*** Source data

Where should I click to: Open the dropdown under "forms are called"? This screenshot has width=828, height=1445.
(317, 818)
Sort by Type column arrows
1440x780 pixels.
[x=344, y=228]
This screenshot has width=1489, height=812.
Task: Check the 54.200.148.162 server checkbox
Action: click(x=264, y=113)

******

* [About this task]: A faithful, complete copy of the entries above is required.

* [Your solution]:
Where should I click to: Open the dropdown under "forms are called"? This screenshot has width=828, height=1445.
(317, 818)
Sort by Type column arrows
1440x780 pixels.
[x=344, y=228]
This screenshot has width=1489, height=812.
Task: Check the 54.200.148.162 server checkbox
Action: click(x=264, y=113)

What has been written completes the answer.